• [SUPPLIED DATA]
Start of Block
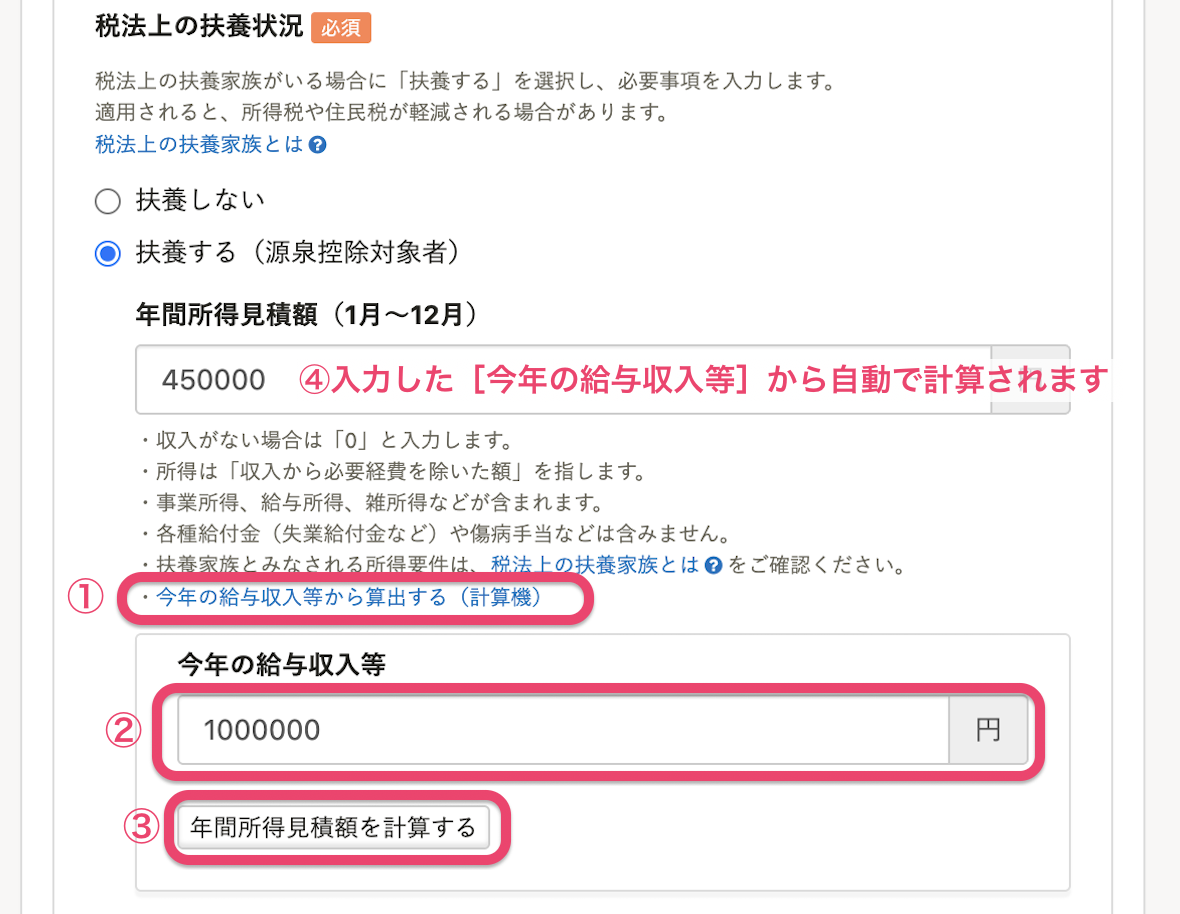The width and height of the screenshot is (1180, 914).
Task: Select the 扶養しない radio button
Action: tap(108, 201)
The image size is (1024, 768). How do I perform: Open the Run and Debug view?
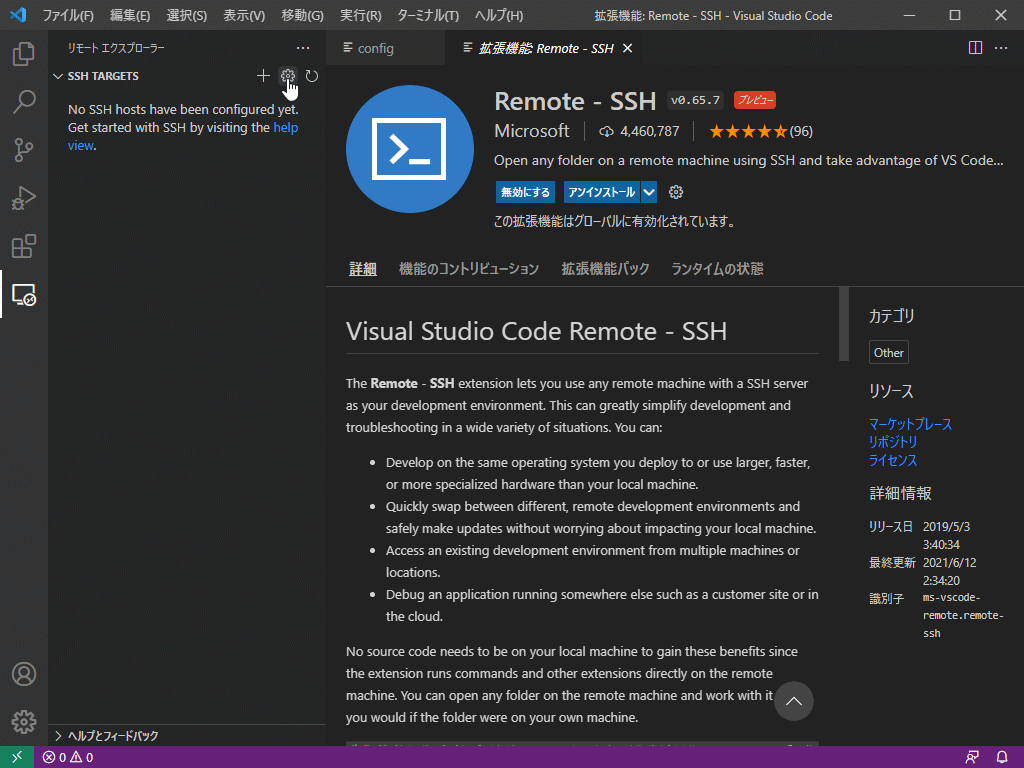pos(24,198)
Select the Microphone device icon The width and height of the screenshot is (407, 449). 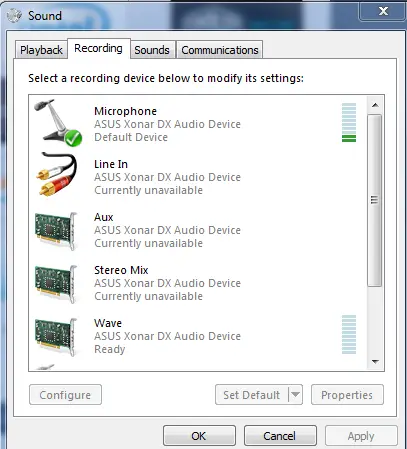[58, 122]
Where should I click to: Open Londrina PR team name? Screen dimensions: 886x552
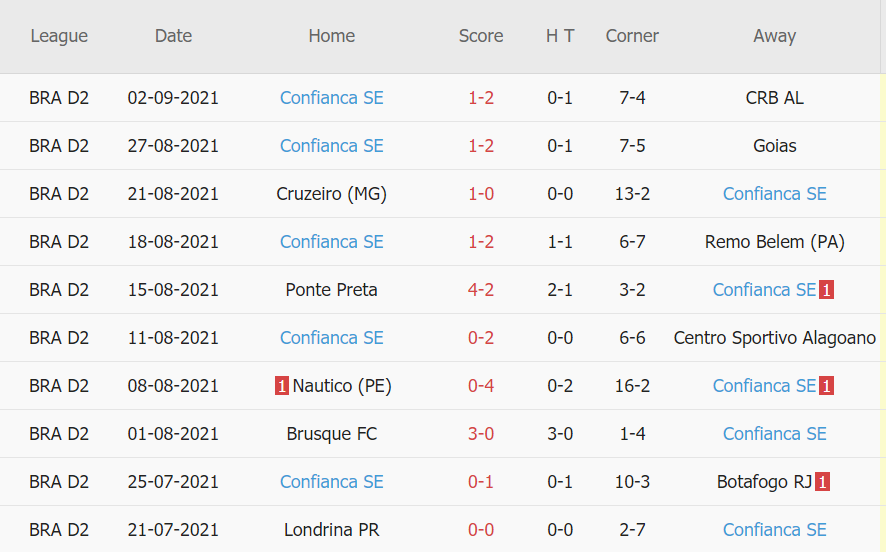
End of Block
Start of Block
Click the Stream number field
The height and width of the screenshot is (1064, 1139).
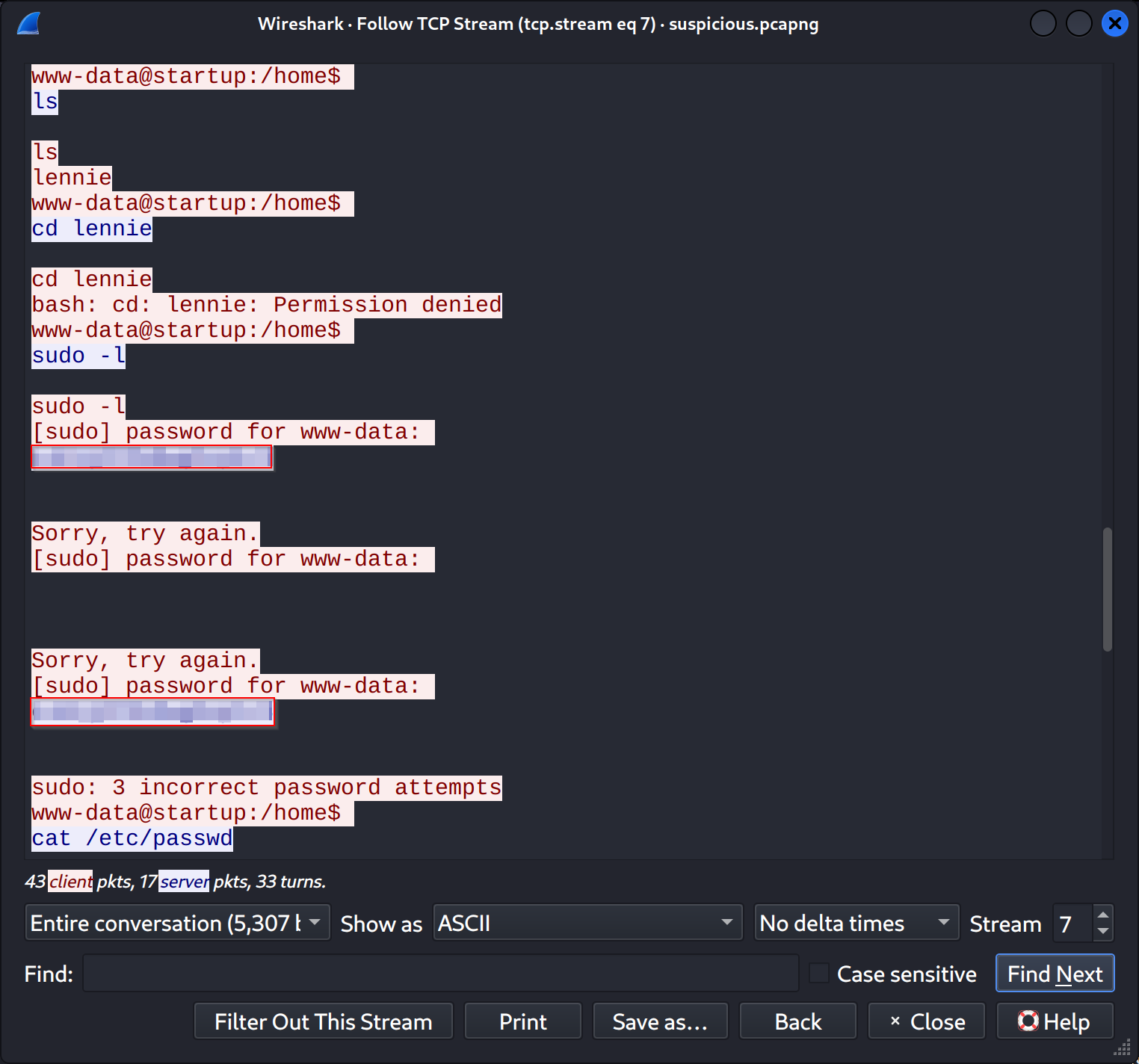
End of Block
• [EXERCISE AIM] The lines above starting at the one that contains "Click the Stream number field" and ending at the one that contains "The height and" must be transcribed exactly, and no other lines may appear.

• [SOLVED EXERCISE]
Click the Stream number field
The height and width of the screenshot is (1064, 1139).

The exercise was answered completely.